Kubernetes web services is not serverless or stateless, and it may suffer from issues such as OOM. There are many large tools such as Mix'n'Match, which are frequently broken. Usually they will be fixed automatically once webservice is restarted, but this can not be done by ordinary users.

Also, a Toolforge web service must comprise both frontend and backend part. With backend logic moved to another component, user will be able to create frontend-only tools which may be hosted without a per-tool Kubernetes container.

It will also shorten development cycle. e.g. User can write a function to download a webpage from website A and create a new Wikidata item based on its content. In the current Toolforge infrastructure it must be deployed as a webservice, and be redeployed if we need to add support for another website (B). In the proposed infrastructure, this can be acomplished with a new function, with no effect on existing one.

Event Timeline

Restricted Application added a subscriber: Aklapper. · View Herald Transcript
fnegri triaged this task as Medium priority.Nov 13 2024, 10:34 AM
fnegri added a project: Epic.
fnegri subscribed.

Thanks for this proposal! This is something that have been in the back of my mind since I joined the foundation in 2022. I would love to see this happen.
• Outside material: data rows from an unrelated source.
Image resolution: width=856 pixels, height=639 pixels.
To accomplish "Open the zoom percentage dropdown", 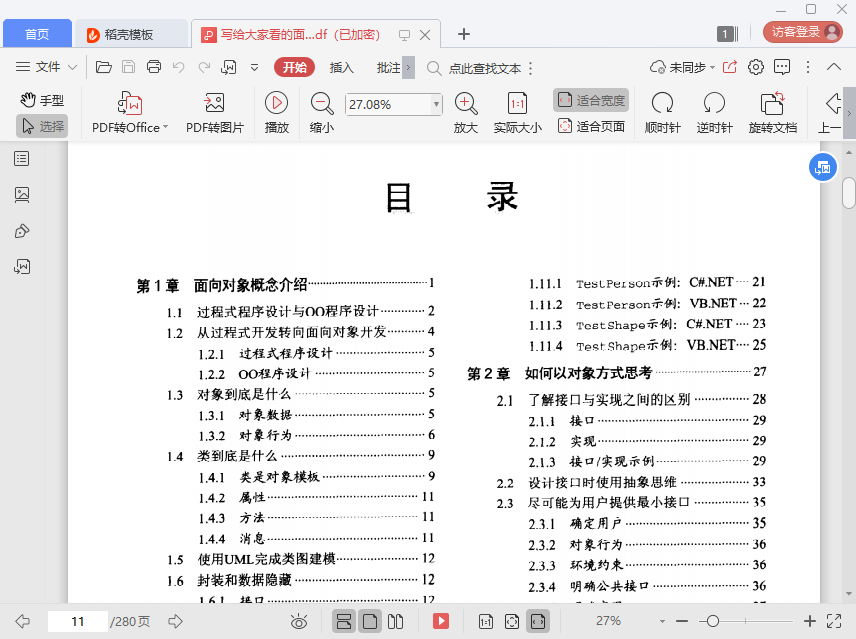I will pos(436,104).
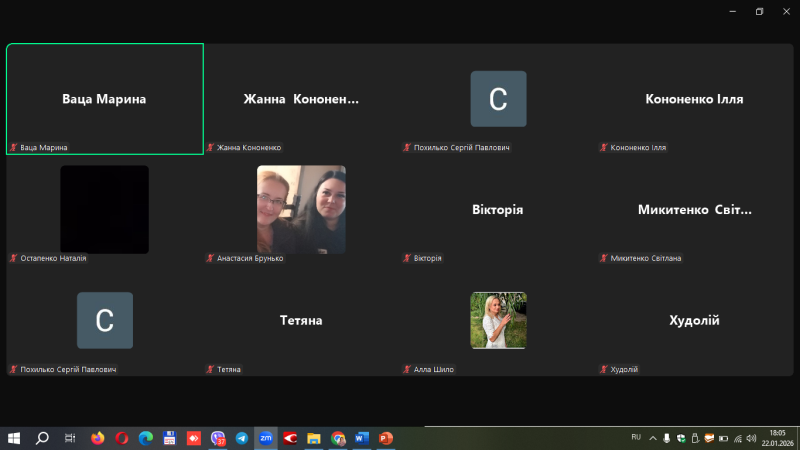
Task: Open PowerPoint from the taskbar
Action: (386, 438)
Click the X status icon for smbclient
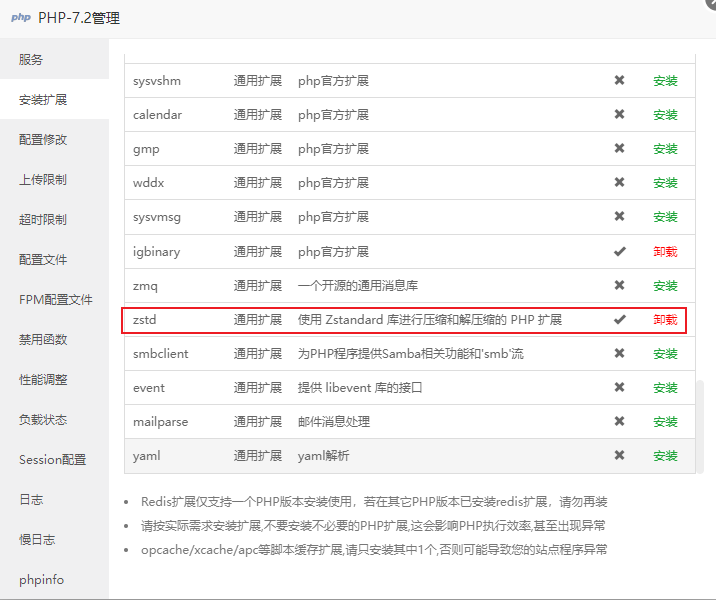The width and height of the screenshot is (716, 600). point(619,354)
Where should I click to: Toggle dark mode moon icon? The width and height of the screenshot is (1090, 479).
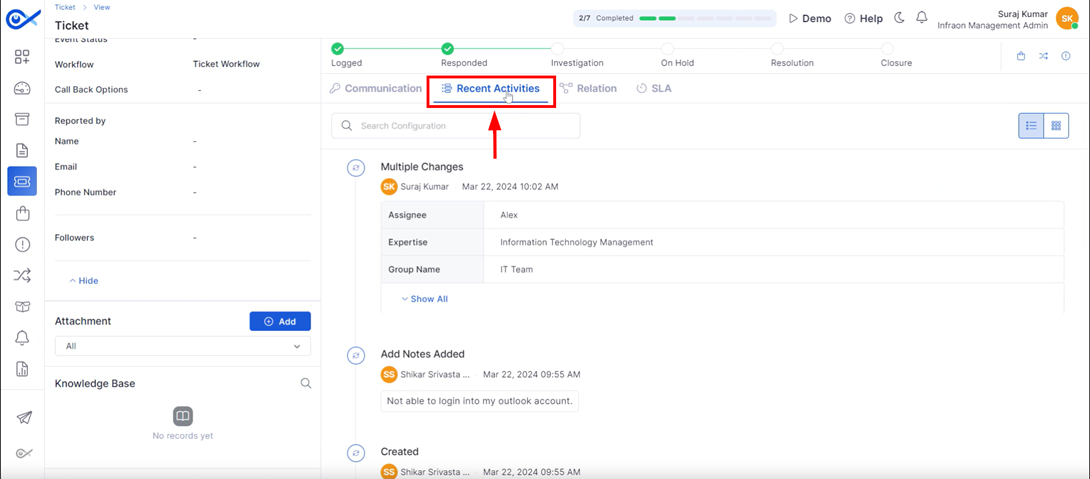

There are many ways this could be implemented, and I think the first step should be some user research on what are the user needs for such a service.

The only technical note I have at the moment is that this could (possibly) be implemented on top of the current Toolforge Kubernetes, using something like https://knative.dev

How is this different from webservices running in Kubernetes:

Kubernetes web services is not serverless or stateless, and it may suffer from issues such as OOM. There are many large tools such as Mix'n'Match, which are frequently broken. Usually they will be fixed automatically once webservice is restarted, but this can not be done by ordinary users.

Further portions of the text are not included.